The difference between the information from a single observation, and the information collected from a series of observations over a period of years, is the amount and usefulness, or value, of the information. A single observation, for example a count of narwhals along Greenland’s west coast, gives information about how many individuals are found along the west coast, and perhaps how they are distributed along the coast. If the count is repeated annually over a series of years, a time series will be developed that illustrates how the population changes and moves over time.

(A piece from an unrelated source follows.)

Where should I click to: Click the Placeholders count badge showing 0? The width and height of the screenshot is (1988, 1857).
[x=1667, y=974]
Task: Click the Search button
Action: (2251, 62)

The longer a time series is, the better and more precise the information on the given subject will be. And the better the times series is, the better it will form a basis for advising. It is, however, very expensive to monitor and develop a time series. For example, the counting of shrimp and fish requires the presence of a trawler through 3 to 4 months of the year, and counting the whale population requires the use of an airplane (A single annual count of narwhals costs about 1 million DKK!). For that reason Greenland Institute of Natural Resources only monitors those populations that have a certain economic and cultural significance for society.

Greenland Institute of Natural Resources monitors populations of commercially important shrimp, fish, mammals, and birds in Greenland. In most cases the number of individuals in a population is counted to enable an evaluation of the size of the population, which is a key factor in determining the size of the sustainable harvest. If animals are collected in connection with this monitoring, then their length, weight, age, sexual maturity etc. is also recorded. That gives us important information about the animals growth and reproduction, and thereby on the populations’ condition and growth.

Greenland Institute of Natural Resources carries out this monitoring because Greenland has accepted the obligation to administer its own living resources in a sustainable manner, to insure its biological diversity and because Greenland has assumed a series of international commitments. There is, for example, a stipulation for continued harvesting of eider and whales, that Greenland participates in, and adheres to, a series of international guidelines, and that it monitors the size of the populations. Monitoring is also important in a wider political and economic context.

The time series developed in Greenland are also used outside of Greenland, where researchers, for example, are interested in determining how the sea temperature, fish, and mammals in the North Atlantic change over time. However, the time series are first and foremost a foundation for the Greenland Institute of Natural Resources to provide Greenland’s Home Rule advice on living resources on a scientific basis.